S'entendre parler, l'entendre écouter

Alors, là aussi sur ce point, j'aimerais ajouter un petit quelque chose, non pas pour que vous continuiez forcément avec lui, mais plutôt pour la suite. Quel est votre rapport au fait d'être écouté? Vous parlez d'angoisse commune, mais c'est la vôtre! Je n'ai jamais douté d'être écoutée et c'est un autre problème, je crois un peu trop que les gens, les psy, le monde m'écoute et réagit en conséquence. Je découvre parfois que non, on ne m'écoute pas.

À l'inverse, un jour, vous découvrirez sûrement qu'on vous écoute plus que vous ne le pensez. Peut-être que ce psy vous entend à défaut de vous écouter.
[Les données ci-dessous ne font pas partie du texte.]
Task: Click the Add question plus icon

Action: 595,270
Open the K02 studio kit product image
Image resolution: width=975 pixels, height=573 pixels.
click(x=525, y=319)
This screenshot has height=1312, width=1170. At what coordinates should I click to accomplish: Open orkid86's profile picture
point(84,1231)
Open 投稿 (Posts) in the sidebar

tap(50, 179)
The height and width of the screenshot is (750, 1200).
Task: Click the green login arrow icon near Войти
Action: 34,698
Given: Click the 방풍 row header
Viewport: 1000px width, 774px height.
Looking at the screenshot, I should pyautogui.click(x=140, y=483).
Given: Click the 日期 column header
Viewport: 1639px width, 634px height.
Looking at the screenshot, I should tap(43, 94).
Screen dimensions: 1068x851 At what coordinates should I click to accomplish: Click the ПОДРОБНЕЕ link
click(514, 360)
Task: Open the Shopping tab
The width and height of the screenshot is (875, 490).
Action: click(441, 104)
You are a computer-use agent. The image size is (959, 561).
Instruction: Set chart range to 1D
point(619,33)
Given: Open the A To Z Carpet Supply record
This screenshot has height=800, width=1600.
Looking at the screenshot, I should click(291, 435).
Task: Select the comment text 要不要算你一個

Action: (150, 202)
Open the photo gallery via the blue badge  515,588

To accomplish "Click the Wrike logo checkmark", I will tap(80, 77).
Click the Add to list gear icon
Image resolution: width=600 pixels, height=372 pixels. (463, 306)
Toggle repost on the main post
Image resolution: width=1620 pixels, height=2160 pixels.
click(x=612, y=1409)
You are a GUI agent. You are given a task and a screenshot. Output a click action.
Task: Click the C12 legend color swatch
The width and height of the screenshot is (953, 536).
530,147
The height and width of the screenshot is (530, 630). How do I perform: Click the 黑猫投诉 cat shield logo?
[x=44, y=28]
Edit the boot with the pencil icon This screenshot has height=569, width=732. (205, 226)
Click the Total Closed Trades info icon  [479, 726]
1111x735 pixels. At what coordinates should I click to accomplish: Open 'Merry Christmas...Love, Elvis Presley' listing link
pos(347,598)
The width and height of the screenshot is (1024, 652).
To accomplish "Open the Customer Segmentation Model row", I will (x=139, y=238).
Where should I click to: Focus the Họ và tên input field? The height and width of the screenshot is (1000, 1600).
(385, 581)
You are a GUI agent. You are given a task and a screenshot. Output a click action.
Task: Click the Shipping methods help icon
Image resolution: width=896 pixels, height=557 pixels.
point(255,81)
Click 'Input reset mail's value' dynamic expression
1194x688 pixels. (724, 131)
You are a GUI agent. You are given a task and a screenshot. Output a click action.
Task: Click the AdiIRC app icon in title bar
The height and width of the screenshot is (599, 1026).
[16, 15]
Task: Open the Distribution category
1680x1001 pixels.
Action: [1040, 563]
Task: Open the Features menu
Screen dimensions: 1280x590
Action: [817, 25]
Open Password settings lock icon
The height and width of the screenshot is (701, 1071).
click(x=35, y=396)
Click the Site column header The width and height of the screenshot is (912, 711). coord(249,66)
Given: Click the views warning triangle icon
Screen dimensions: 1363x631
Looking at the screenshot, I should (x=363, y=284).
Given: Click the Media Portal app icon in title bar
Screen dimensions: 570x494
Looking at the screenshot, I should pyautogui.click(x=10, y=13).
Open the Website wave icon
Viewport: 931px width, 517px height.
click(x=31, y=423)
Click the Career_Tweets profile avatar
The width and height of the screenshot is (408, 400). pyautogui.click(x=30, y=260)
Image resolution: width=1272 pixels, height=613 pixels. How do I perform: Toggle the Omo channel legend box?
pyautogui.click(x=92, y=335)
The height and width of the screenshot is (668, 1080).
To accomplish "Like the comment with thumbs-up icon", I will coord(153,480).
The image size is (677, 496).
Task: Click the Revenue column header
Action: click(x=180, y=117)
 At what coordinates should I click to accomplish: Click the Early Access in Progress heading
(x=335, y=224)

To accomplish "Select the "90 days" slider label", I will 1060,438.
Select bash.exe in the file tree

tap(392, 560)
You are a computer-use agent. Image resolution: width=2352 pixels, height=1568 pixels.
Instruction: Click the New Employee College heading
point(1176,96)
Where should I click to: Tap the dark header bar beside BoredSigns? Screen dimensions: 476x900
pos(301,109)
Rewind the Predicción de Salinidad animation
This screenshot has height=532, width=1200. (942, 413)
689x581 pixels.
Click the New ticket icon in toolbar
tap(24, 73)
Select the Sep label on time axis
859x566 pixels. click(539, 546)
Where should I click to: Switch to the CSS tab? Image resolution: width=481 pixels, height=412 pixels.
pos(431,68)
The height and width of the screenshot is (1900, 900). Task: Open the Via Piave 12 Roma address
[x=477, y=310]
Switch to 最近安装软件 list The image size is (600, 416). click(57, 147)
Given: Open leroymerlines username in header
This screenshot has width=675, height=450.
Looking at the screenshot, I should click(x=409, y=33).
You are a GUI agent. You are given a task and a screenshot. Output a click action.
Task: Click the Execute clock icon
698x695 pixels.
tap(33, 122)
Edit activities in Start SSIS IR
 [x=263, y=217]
Peut-être que ses remarques sont des impertinences, comme vous l'évoquez aussi, peut-être qu'il vous pique un peu à dessein pour que vous entendiez, vous, ce que vous dites ou ne dites pas. Mais à vrai dire je n'en sais rien, que votre psy soit une tache ou un génie incompris, dans tous les cas, ça ne fonctionne pas pour vous, et ça personne n'y peut grand-chose, si ce n'est vous.

Je finirai ma réponse par une petite anecdote. Un patient, que je connais, un ami quoi, après s'être adressé pendant des années à des pontes de la psychanalyse, qui lâchaient un mot énigmatique une séance sur quatre, a choisi d'aller voir quelqu'un de plus lambda, pas une tête, juste quelqu'un dont on lui avait dit «elle est super». Et ça y est, il s'entend parler, il l'entend l'écouter, bref, il a pu commencer à travailler. Trouvez votre quelqu'un de super.